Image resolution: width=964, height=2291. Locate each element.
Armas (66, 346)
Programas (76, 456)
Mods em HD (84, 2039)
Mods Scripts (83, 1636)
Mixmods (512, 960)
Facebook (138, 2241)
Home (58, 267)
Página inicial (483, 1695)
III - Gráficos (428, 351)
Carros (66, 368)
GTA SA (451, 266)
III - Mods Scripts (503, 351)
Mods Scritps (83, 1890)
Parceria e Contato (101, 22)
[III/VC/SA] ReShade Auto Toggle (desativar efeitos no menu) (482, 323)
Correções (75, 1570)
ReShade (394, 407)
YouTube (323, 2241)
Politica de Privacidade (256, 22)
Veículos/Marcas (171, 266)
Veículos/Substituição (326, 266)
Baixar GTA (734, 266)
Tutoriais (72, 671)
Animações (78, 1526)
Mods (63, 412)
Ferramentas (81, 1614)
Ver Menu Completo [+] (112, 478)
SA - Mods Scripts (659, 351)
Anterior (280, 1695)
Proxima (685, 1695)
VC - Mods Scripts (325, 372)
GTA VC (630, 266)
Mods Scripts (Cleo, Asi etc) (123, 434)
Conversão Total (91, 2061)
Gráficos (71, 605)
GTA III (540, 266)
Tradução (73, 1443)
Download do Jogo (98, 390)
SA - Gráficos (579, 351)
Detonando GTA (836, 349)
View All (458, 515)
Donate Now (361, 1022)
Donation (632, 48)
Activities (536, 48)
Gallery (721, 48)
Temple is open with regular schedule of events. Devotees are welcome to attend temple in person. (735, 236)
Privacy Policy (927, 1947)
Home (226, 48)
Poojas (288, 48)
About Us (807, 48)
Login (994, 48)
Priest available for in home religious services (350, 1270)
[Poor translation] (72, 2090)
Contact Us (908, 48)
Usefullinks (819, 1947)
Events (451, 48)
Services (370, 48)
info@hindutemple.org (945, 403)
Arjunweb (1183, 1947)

## Exercise goal
Can you output the whole listing above again, every line unchanged and in the same order?

## Right answer
Image resolution: width=964, height=2291. Locate each element.
Armas (66, 346)
Programas (76, 456)
Mods em HD (84, 2039)
Mods Scripts (83, 1636)
Mixmods (512, 960)
Facebook (138, 2241)
Home (58, 267)
Página inicial (483, 1695)
III - Gráficos (428, 351)
Carros (66, 368)
GTA SA (451, 266)
III - Mods Scripts (503, 351)
Mods Scritps (83, 1890)
Parceria e Contato (101, 22)
[III/VC/SA] ReShade Auto Toggle (desativar efeitos no menu) (482, 323)
Correções (75, 1570)
ReShade (394, 407)
YouTube (323, 2241)
Politica de Privacidade (256, 22)
Veículos/Marcas (171, 266)
Veículos/Substituição (326, 266)
Baixar GTA (734, 266)
Tutoriais (72, 671)
Animações (78, 1526)
Mods (63, 412)
Ferramentas (81, 1614)
Ver Menu Completo [+] (112, 478)
SA - Mods Scripts (659, 351)
Anterior (280, 1695)
Proxima (685, 1695)
VC - Mods Scripts (325, 372)
GTA VC (630, 266)
Mods Scripts (Cleo, Asi etc) (123, 434)
Conversão Total (91, 2061)
Gráficos (71, 605)
GTA III (540, 266)
Tradução (73, 1443)
Download do Jogo (98, 390)
SA - Gráficos (579, 351)
Detonando GTA (836, 349)
View All (458, 515)
Donate Now (361, 1022)
Donation (632, 48)
Activities (536, 48)
Gallery (721, 48)
Temple is open with regular schedule of events. Devotees are welcome to attend temple in person. (735, 236)
Privacy Policy (927, 1947)
Home (226, 48)
Poojas (288, 48)
About Us (807, 48)
Login (994, 48)
Priest available for in home religious services (350, 1270)
[Poor translation] (72, 2090)
Contact Us (908, 48)
Usefullinks (819, 1947)
Events (451, 48)
Services (370, 48)
info@hindutemple.org (945, 403)
Arjunweb (1183, 1947)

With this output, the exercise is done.